It—their family, their legacy, Itachiyama—means as much to him as it does to their mother. It’s this, if nothing else, that has always made it so clear that all of this was meant for him.
He wants it so badly it makes his teeth ache. He wants it—their family legacy, Itachiyama—more than anything.
Sometimes the things you want come with sacrifices that must be made.
“Aiko,” Kiyoomi says. His voice is unsteady and his heart rate ratchets up, but he steels himself against whatever it is that’s kept him from saying this out loud.
“What?”
“I need to tell you something.”
Aiko can sense it in his voice, he thinks. Her expression shifts to neutral; she lets him go and straightens. His sister is a lot more astute than he gives her credit for.
“All right.”
“I—” Kiyoomi says and his throat dries. His head starts to pound and he ignores it, shaking it a little. He braces his fists against his knees.
“Kiyoomi,” Aiko says and presses her hand over his. “Tell me.”
He imagines the words in his head. Then he finally manages to say them.
“He said yes. I’m engaged.”
The silence that follows is only a few beats, but it’s enough to make Kiyoomi’s stomach clench.
“Oh,” Aiko says. She doesn’t look surprised. She doesn’t look particularly excited either. She looks as though Kiyoomi’s told her that it’s going to rain all weekend. “That’s great news.”
“You sound disappointed,” Kiyoomi says.
“No, of course not,” Aiko says. “Why would I be disappointed? This is what Mama wanted isn’t it?” A pause. “Isn’t this exactly what the family asked you to do?”
It sounds like a condemnation when his sister says it.
“It’s what I needed to do,” Kiyoomi says defensively.
“Of course,” Aiko says, unimpressed. “That’s very romantic of you. Iizuna-kun is such a lucky guy.”
“Aiko!”
“Kiyoomi.”
The two of them glare at each other.
“Can’t you just be happy for me?” Kiyoomi says, irritated. He’s increasingly tempted to fold his arms across his chest, but even in his compromised state he knows better than to give his older sister that kind of material. “This is what we needed to get the Board’s vote. And Iizuna’s a great guy. I could do much worse.”
“God, from her mouth to yours,” Aiko says. She shoves his shoulder. “Do you even hear yourself?”
“Hey—!”
“You’re like her little clone,” Aiko says. She lets her head fall back. “It’s exhausting.”
Kiyoomi glares at her and she glares back and they both slump back against the headboard together.
“Do you love him?” Aiko asks after a minute. “Iizuna.”
Kiyoomi sighs. “Does it matter?”
“Yes,” Aiko says. “It matters to me.”
Kiyoomi lifts a shoulder in a shrug.
“It’s okay,” he says. “It’s not the end of the world to be with someone you’re not in love with.”

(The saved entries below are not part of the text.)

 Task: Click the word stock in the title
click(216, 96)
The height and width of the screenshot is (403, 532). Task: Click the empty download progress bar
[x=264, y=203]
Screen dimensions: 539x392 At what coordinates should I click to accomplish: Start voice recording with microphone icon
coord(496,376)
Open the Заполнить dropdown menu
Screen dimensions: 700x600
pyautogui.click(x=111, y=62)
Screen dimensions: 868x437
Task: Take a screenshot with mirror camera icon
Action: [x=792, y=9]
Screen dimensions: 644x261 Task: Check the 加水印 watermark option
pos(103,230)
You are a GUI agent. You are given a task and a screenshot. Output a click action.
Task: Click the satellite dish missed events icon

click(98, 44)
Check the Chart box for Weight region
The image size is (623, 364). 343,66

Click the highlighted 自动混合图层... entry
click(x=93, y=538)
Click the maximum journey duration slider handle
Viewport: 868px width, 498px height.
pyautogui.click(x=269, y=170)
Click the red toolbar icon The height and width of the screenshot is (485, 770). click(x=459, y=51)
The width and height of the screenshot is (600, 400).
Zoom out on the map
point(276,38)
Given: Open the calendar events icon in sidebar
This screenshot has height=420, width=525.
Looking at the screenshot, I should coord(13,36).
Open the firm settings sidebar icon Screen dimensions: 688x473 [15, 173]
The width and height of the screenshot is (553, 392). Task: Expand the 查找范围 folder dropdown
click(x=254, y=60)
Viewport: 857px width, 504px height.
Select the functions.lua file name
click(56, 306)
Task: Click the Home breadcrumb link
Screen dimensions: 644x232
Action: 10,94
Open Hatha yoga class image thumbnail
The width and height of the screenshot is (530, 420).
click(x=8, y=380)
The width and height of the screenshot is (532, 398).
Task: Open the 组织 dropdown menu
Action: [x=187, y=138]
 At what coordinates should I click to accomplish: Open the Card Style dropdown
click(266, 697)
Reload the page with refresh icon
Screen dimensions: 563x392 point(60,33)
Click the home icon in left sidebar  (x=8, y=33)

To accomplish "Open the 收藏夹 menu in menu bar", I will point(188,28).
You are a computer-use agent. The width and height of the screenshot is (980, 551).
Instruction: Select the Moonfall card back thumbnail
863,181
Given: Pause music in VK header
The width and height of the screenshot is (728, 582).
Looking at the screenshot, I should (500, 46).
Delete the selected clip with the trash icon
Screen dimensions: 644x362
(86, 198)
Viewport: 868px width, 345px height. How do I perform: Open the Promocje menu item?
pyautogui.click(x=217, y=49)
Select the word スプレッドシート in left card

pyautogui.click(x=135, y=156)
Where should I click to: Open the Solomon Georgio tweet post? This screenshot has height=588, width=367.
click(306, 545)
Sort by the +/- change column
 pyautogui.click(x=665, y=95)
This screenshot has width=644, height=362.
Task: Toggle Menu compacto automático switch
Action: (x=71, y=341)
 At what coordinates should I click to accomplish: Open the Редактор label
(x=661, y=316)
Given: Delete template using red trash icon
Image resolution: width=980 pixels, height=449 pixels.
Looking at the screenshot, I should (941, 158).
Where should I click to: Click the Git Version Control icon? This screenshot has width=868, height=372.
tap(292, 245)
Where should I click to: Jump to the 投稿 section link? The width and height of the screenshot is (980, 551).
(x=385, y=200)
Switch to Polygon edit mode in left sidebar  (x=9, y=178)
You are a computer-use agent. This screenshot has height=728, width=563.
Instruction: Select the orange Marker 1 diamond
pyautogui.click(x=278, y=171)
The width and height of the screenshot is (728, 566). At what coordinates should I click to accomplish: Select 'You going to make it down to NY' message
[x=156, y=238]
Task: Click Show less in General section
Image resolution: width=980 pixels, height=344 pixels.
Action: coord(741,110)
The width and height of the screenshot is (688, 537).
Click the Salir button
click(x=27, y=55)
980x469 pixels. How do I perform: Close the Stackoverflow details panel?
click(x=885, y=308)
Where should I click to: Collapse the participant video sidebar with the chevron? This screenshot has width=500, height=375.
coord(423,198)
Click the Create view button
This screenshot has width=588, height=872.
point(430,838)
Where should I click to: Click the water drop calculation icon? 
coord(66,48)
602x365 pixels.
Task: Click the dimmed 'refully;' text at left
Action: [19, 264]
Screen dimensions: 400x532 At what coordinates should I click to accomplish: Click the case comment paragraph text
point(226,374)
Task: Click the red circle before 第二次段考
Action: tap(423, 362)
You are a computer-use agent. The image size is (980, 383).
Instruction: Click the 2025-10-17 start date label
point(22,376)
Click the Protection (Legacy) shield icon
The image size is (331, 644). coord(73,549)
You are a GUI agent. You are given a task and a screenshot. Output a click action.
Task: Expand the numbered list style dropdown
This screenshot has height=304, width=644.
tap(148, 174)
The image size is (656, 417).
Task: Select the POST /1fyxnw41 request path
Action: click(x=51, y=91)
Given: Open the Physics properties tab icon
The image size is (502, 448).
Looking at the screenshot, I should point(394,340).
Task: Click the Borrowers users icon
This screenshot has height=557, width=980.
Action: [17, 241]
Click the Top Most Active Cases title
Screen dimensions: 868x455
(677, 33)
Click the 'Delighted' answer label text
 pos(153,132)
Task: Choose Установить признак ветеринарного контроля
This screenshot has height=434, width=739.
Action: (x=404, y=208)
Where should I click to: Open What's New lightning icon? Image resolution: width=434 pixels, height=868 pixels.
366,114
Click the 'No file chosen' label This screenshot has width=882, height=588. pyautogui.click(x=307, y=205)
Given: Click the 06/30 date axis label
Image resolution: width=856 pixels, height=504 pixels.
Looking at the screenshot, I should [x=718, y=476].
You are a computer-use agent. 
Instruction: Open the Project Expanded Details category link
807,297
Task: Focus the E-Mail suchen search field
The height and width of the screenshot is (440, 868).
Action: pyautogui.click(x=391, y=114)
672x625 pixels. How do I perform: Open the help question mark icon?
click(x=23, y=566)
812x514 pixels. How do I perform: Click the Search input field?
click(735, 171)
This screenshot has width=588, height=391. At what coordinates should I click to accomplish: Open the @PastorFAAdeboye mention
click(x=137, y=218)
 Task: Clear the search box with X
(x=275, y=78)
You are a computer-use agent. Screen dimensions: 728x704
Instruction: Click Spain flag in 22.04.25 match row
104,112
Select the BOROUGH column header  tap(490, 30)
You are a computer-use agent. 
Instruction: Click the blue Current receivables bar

“And how would you know that?” Aiko says dryly. “With all of the marriage experience you’ve personally had?”
Kiyoomi rolls his eyes. There’s something about his older sisters that always makes him fully feel the role of younger, petulant brother. It’s so contrary to how he carries himself in nearly every other facet of his life that sometimes it fucks with his head.
Maybe this is how Miya is with his twin. Maybe this is what he’s been trying to explain to Kiyoomi all along.
He nearly smiles at the thought.
“Personally, I think you’re being stupid. Noble and self-sacrificial doesn’t suit you,” Aiko says. “But if this is what you want—if this is what will make you happy, then I’ll support you. I won’t say another word.”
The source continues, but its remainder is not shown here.